In fact, the world has not seen CO2 concentrations this high in at least hundreds of thousands of years. Roughly 35 billion metric tons of CO2 are spewed into the atmosphere annually—and rising. The waters of the global ocean have become 30 percent more acidic in the last few decades and the world has not been this warm in thousands of years. This year is likely to be the hottest one since record keeping began, thanks to an El Nino weather pattern that’s taking place in addition to global warming. The top 10 warmest years have all occurred since 1998, which was the year of the last major El Nino.
Worse, farming, forest-clearing and other activities have contributed to emissions of other greenhouse gases, such as methane and nitrous oxide, the latter more commonly known as laughing gas, which is no laughing matter in the atmosphere.

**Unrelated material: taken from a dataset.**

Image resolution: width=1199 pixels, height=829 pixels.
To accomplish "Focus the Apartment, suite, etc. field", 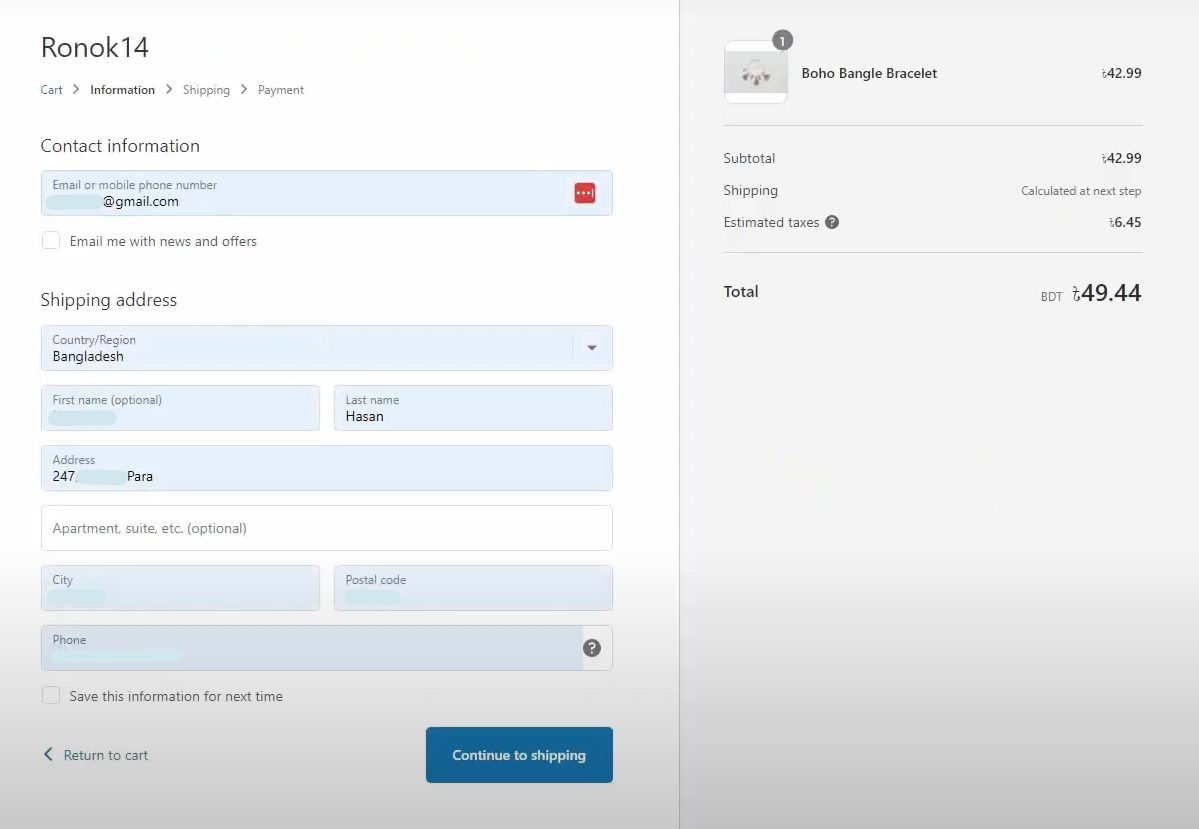I will [x=326, y=528].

Yet there are signs of hope as well. The U.S. is burning less coal; Europe, and even China have begun to use less of this dirtiest of fossil fuels. And although India and the rest of Asia are building hundreds of coal-fired power plants, there are also plans for more electricity derived from the sun in India, wind in China and hot rocks in Indonesia. In fact, renewables are growing fast all over the world, helping keep more CO2 out of the air. Half of the world's electricity could come from less climate polluting sources by 2040, according to the International Energy Agency's latest World Energy Outlook report. The electric output of renewables alone in 2040 may match the electric output of fossil fuel-fired power plants in China, the European Union and the U.S. today.
Already, China, the European Union, and U.S.—the world's largest polluters, together responsible for more than half of global pollution—have agreed to limit future greenhouse gas emissions. Compared with 1997 when the Kyoto Protocol to combat climate change was agreed on or 2009 when another effort to craft a global deal collapsed in Copenhagen, the prospects for a global effort to combat climate change have never been better. When climate negotiations get under way in Paris later this month, there is a real chance for a comprehensive set of actions from more than 190 nations around the world, all to restrain global warming.

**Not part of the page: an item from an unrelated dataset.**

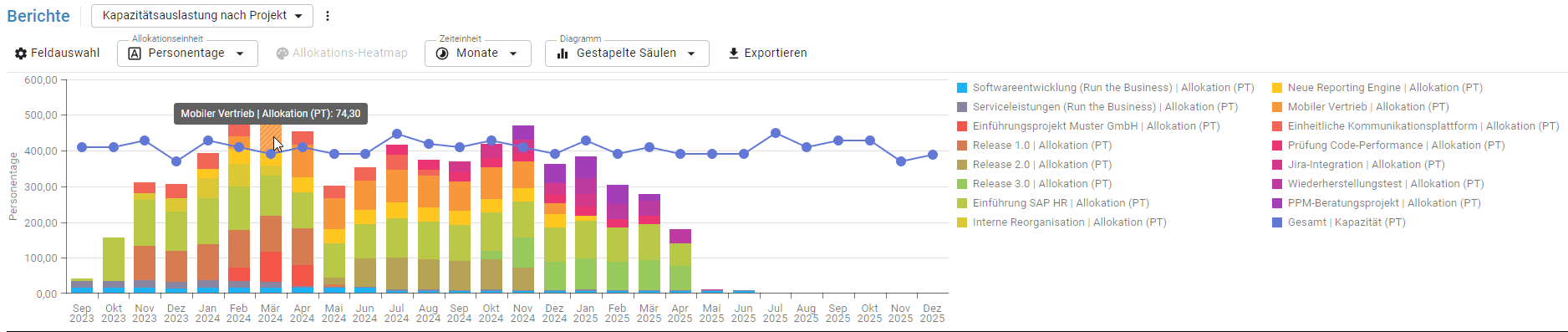Viewport: 1568px width, 332px height.
Task: Click the Allokations-Heatmap palette icon
Action: [283, 54]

There are yet more signs of hope, like the fact that cities, states, provinces and even nations have started to put a price on CO2 pollution in a bid to cut back its use. We also now live in a world where an infrastructure project like the Keystone XL Pipeline to connect Alberta's tar sands with Texas's heavy oil refineries can be rejected because of its perceived impact on climate change. In other words, what once seemed impossible—stopping a fossil fuel project in a world that derives nearly 90 percent of its energy from fossil fuels—has become not only possible, but reality.

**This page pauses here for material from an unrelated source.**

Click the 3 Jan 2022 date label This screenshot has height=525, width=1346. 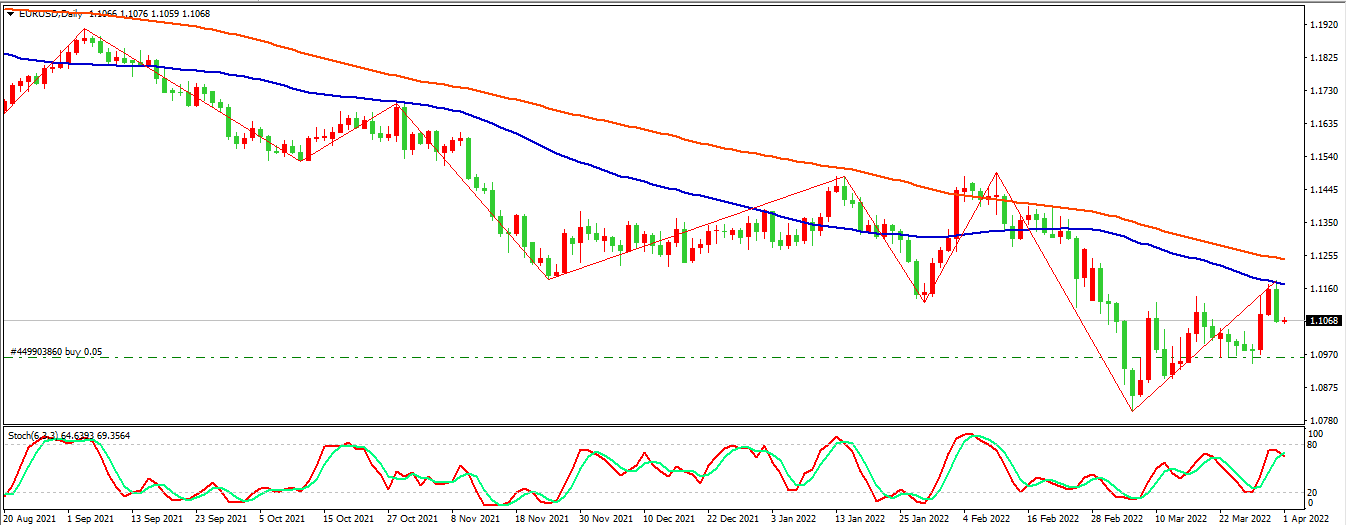click(788, 519)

There is still a long way to go, as that 90 percent figure implies. The gap between what nations have promised—reductions of as much as 11 billion metric tons of greenhouse gases by 2030—and what is needed to avoid adding another degree C to the global average temperature—an additional reduction of at least seven billion metric tons of CO2e by 2030—remains large. There are thousands of fossil fuel-fired power plants, more than a billion petroleum-powered vehicles and all the attendant infrastructure to service them, whether oil pipelines, roads or coal mines. We may need technologies like CO2 capture and storage, even if only to deal with the climate-`changing pollution from natural gas-fired power plants or the cement kilns and steel foundries needed to build wind turbines or nuclear reactors.
In fact, we have burned through so much of the world's roughly one trillion metric tons of carbon budget that we will either need a time machine to travel back and change course or methods to draw CO2 back out of the atmosphere, whether through an outbreak of verdure and biochar, phytoplankton blooms and burials, artificial trees or, most likely, all of the above methods—and more.
We have entered what might be called the Anthropocene thermal maximum, an era of global warming driven by one species penchant for burning fossil fuels and cutting down forests. Right now in 2015 may be the last time anyone breathes air with average CO2 concentrations below 400 ppm, as this number marches seemingly inexorably upward. But we don't have to keep adding to that number forever.